Yatırım tutarı çok yüksek olan bu tesisler için uluslararası veya ulusal finans kuruluşlarından krediler sağlanarak inşaatlar yapılmaktadır. Ancak; gerek inşaat aşamasında, gerekse işletme sürecinde , tesisin işletmesiyle alakalı olmayan hukuki girişimler ile bu tür yatırımlar durdurulmak istenmektedir. Açılan davalar, devletin ilgili yönetmelik ve uygulamalarına yönelik olsa da, bu süreçten yalnızca şirketler zarar görmektedir. İlgili devlet kurumunun verdiği izinlerle yatırımına başlanan bir proje , daha sonra bahse konu iznin iptaline yönelik açılan herhangi bir dava sonucunda projenin inşaatı veya işletmesi durdurulmakta, mevcut yatırım için alınmış kredi borçları ödenememekte ve asıl işte bu şekilde şirketler , uluslararası finans kuruluşlarına devrolmaktadır.

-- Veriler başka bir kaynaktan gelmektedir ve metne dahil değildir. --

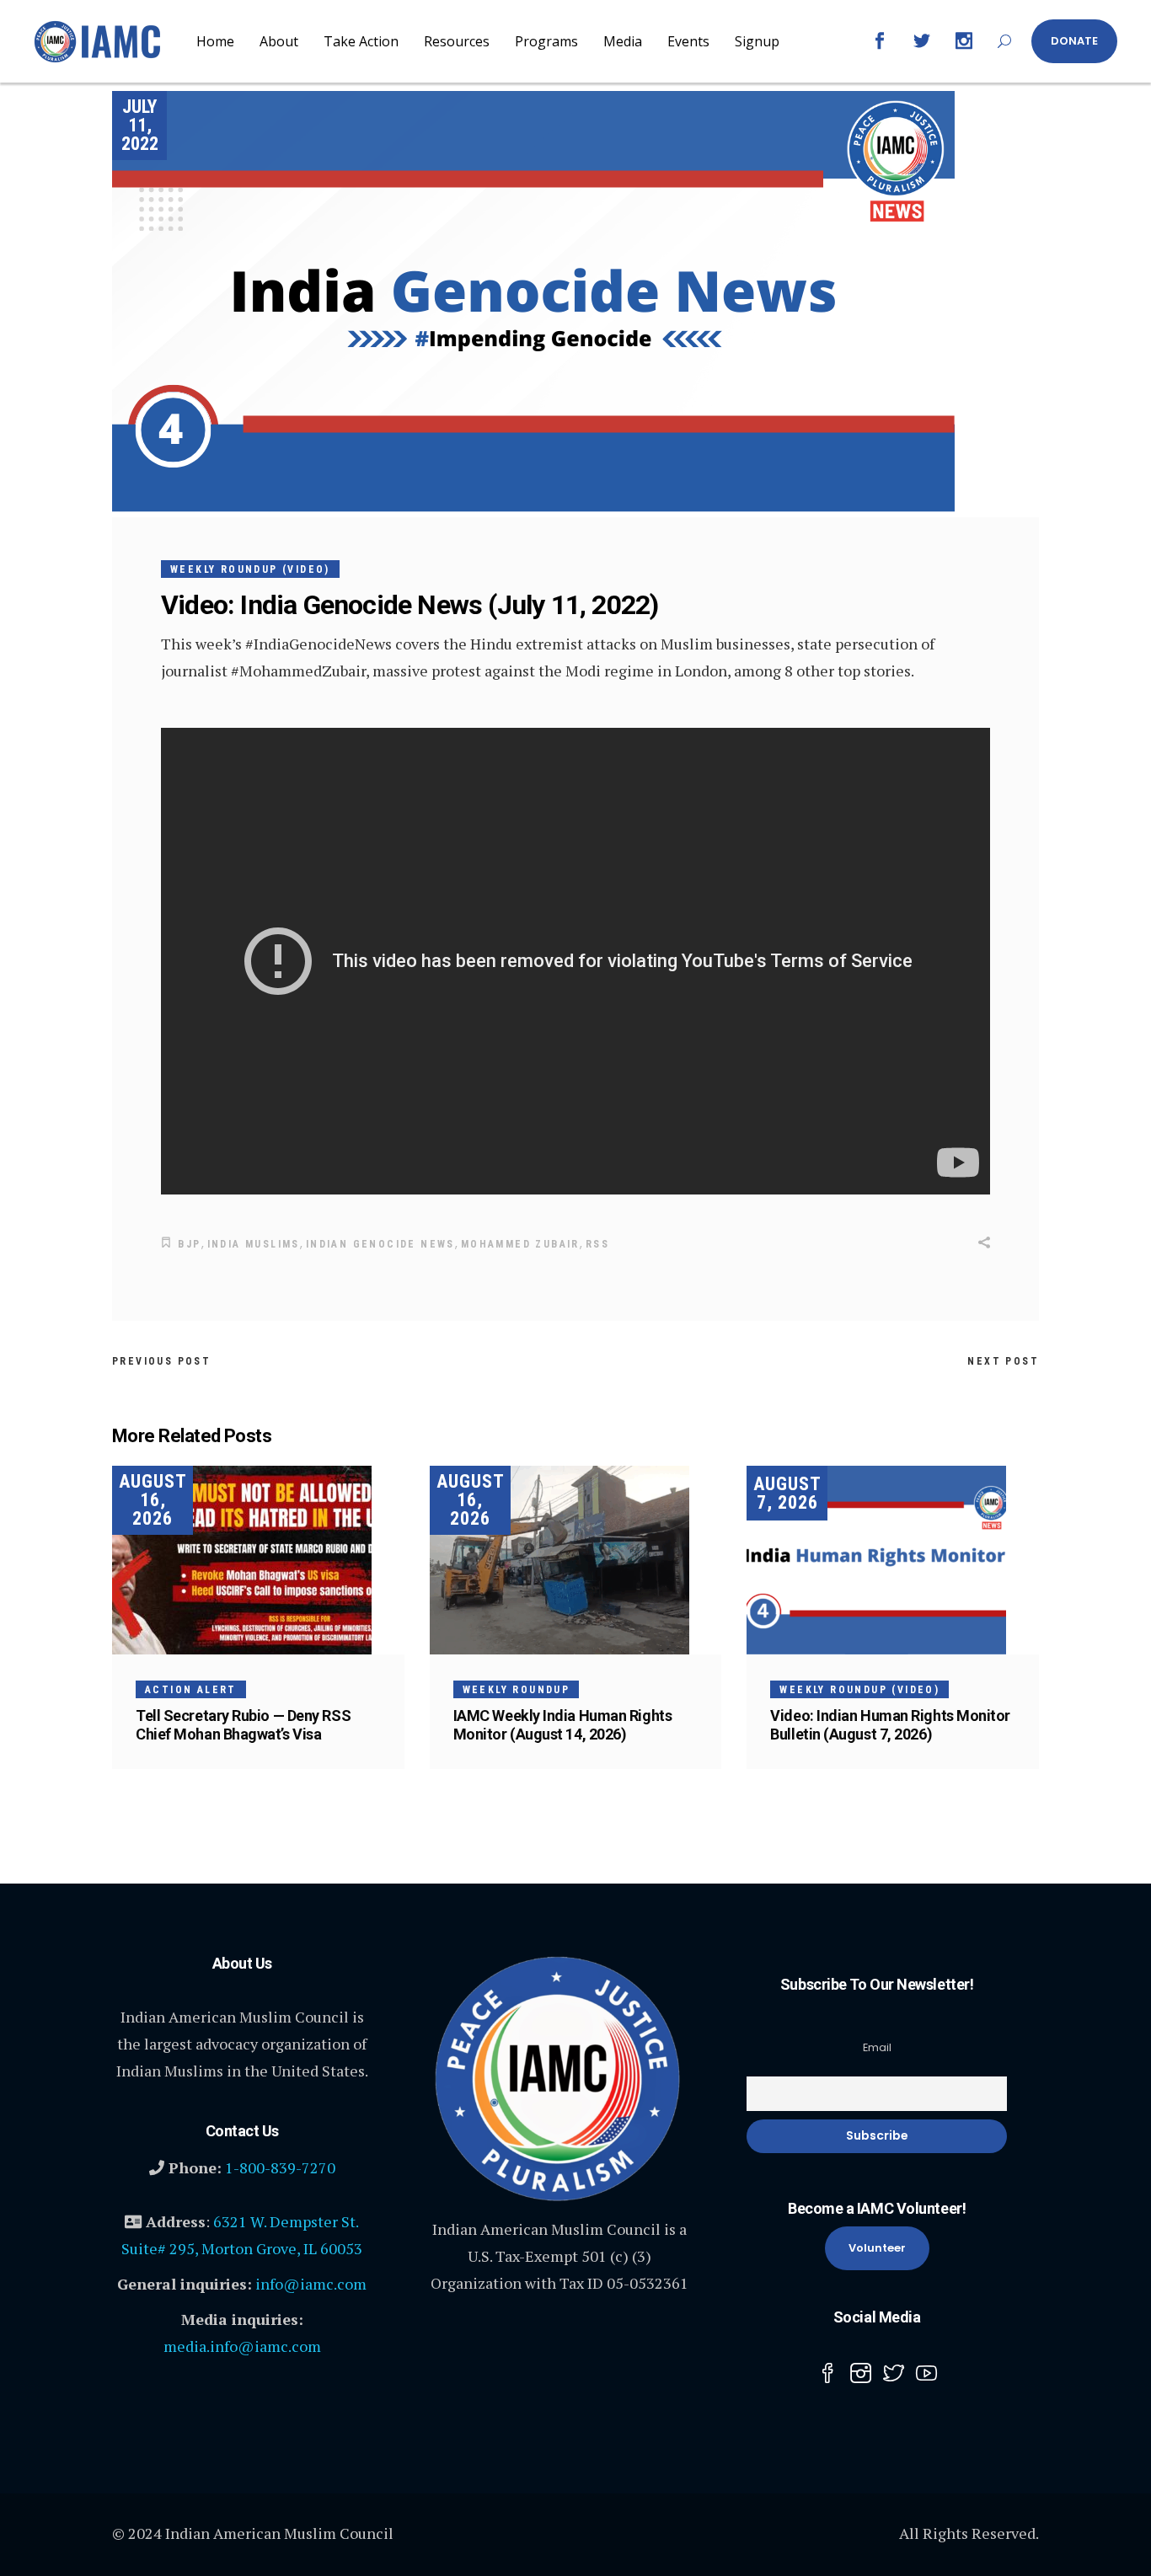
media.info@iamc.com (242, 2346)
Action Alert (191, 1690)
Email (877, 2047)
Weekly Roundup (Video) (250, 569)
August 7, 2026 (787, 1493)
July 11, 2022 (139, 125)
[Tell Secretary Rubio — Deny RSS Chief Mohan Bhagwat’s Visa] (258, 1560)
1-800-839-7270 (280, 2167)
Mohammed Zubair (520, 1244)
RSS (597, 1244)
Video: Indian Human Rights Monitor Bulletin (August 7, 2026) (890, 1725)
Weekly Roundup (516, 1690)
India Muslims (253, 1244)
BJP (189, 1244)
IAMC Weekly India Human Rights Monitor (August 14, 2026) (562, 1725)
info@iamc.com (311, 2284)
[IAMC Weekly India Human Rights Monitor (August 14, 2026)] (576, 1560)
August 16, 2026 (153, 1500)
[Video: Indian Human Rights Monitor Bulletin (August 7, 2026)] (893, 1560)
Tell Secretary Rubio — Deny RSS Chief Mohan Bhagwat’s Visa (243, 1725)
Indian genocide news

- Gazetelerde yer alan fotoğraflarda kurumuş dere yatağı görüntüsü yer alıyor. Orası 1970 yıllarında yapılan Alakır barajından sonra kurumuş derenin olduğu kısımdır. Yapılan HES’lerle ilgisi yoktur.



- Kürce tesislerinin inşaat halindeki eski fotoğrafları kullanılarak sürekli olarak haber – bildirim yapılmaktadır. Santralin güncel fotoğrafları web sayfamızda mevcuttur.



- Sit alanında HES yapımı ve işletilmesinin meşruiyeti kanunen sağlandığı bilinmektedir. Verilecek bir Sit kararı , doğanın korunması açısından faydalı olabilir , ancak köyler ve Hasyurt belediyelerinde mülkiyet sorunları oluşturacağı aşikar. 75 km uzunluğundaki Alakır havzada, çayın denize döküldüğü yerde 1 km çapında bir Sit alanı vardır.

Burada yapılaşmaya engel olmak için verilmiş bu Sit kararının tüm havzaya genişletilmesi talebi ile HES’lerin engelleneceği düşüncesi büyük şaşkınlık…. İyi niyetli ve çevreci bir düşünceyi kullanan Hukuki bir istismar….



- Yasalar çerçevesinde kamu kurum ve kuruluşlarınca alınan kararlar, çıkarılan yönetmelikler çerçevesinde , birçok sosyal ve teknik personelin ortak çalışması sonucunda HES’ler gibi birçok faaliyet konusunda yatırımlar , imkan olduğu ölçüde teşvik edilmektedir.

Ancak, ülke menfaatlerini hiçe sayan, konunun uzmanı olmayan birkaç dernek veya kişinin getireceği yorumlar ile hareket edilmesi doğru değildir. Bir HES projesinin kaderi, yarım saat inceleme yapılmadan, ölçüm yapılmadan birkaç kişinin görüşüne bağlı olmamalıdır. O halde, onca Bakanlıklar, kamu kurumları neden var ??



- Bir HES yatırımcısının tarafından bakıldığında ; devletin bir kurumunca teşvik edilen, yönetmeliklerince; gereken tüm izinleri yıllar süren bürokrasi neticesinde tamamlayıp , üzerinde tesis finansmanı için kredi alıp yatırımı, inşaatı yapılıp işletmeye başlayan bir tesise , yine devletin başka bir kurumu tarafından “dur “ denilmesi , hiçbir ülkede görülemeyecek, yatırımcıyı finansal olarak iflasına neden olacak , haksız , yersiz ve ülkemizde binlerce kişiye istihdam sağlayarak iş sahaları yaratan müteşebbis kişilerin önünü kapatan, son derece haksız bir oluşumdur. İş dünyası açısında devletin işleyişi ve güven, esastır. Ehil olmayan kişi veya derneklere, medyanın da ışık tutması ile bu güven ortamı sürekli zedelenmektedir. Etik ve ahlaki değerlerin yitirildiği bir ortamda, adaleti ve güveni sağlayıcı tek unsur, mahkemelerdir.